- [TASK BRIEF]
Find the line with "You are a GUI" in the records below, then please transcribe it and every later line exactly, omitting the pictures and adding nothing.
§ §
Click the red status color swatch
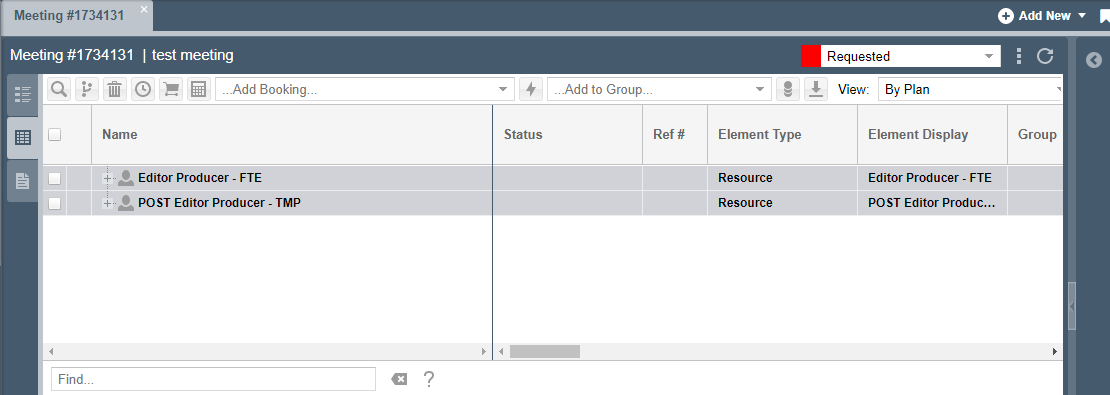1110x395 pixels. pyautogui.click(x=811, y=56)
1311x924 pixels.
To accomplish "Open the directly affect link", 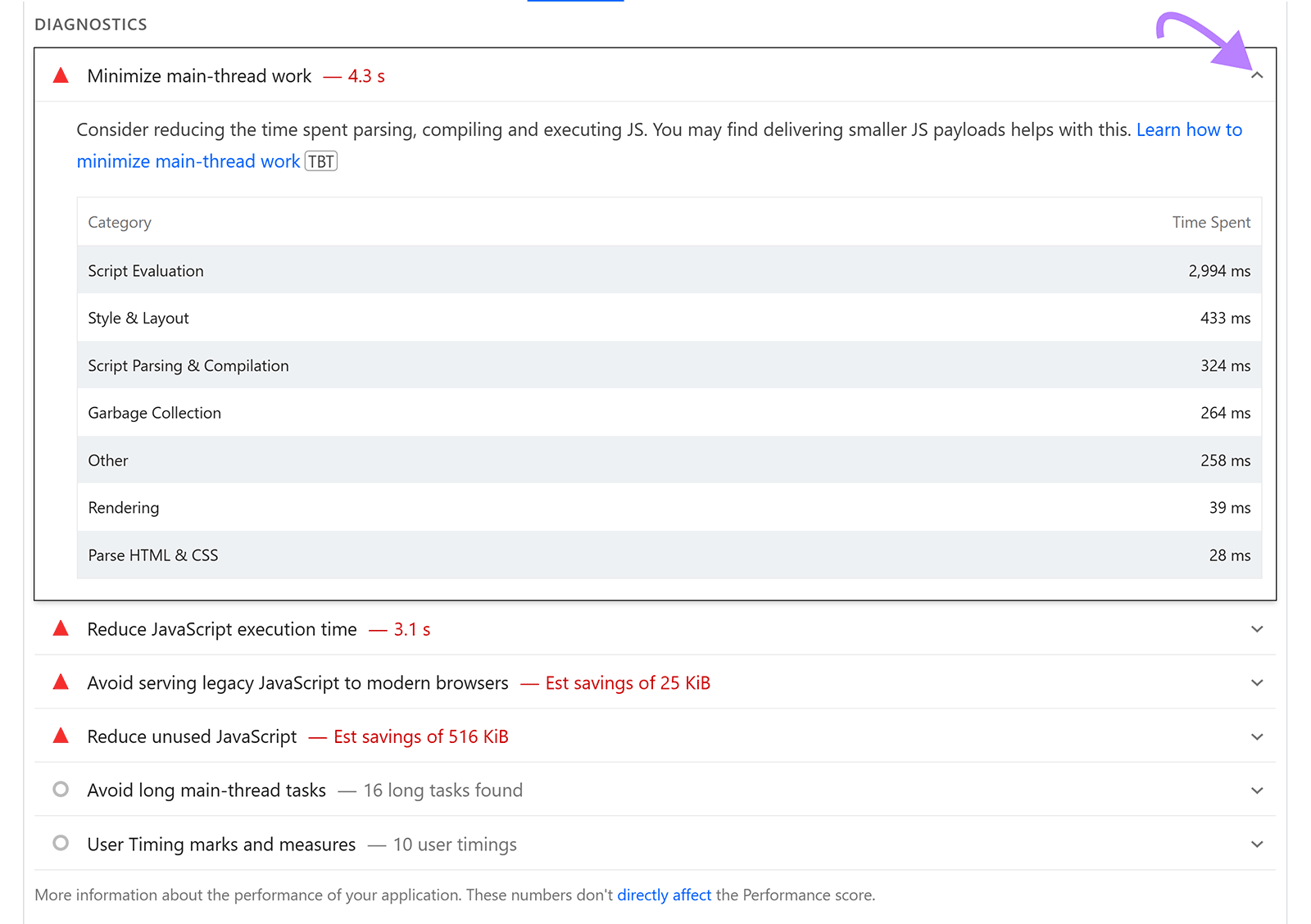I will click(664, 895).
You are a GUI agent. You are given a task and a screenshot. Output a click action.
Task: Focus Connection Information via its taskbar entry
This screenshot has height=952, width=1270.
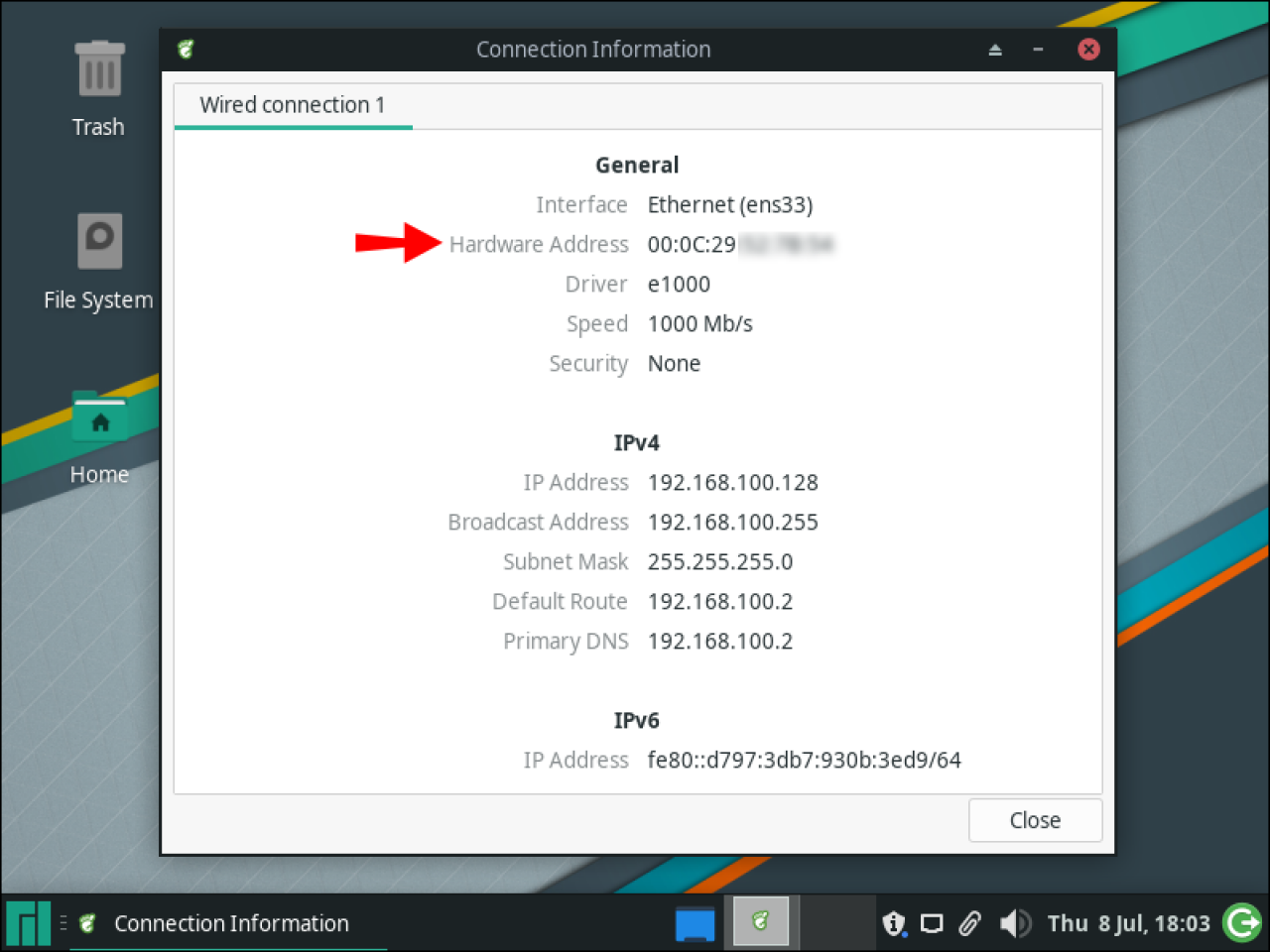pyautogui.click(x=230, y=922)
§ §
- [ANSWER SPACE]
You are a GUI agent. You are given a task and a screenshot. Output a click action.
Task: Focus Connection Information via its taskbar entry
This screenshot has height=952, width=1270.
pyautogui.click(x=230, y=922)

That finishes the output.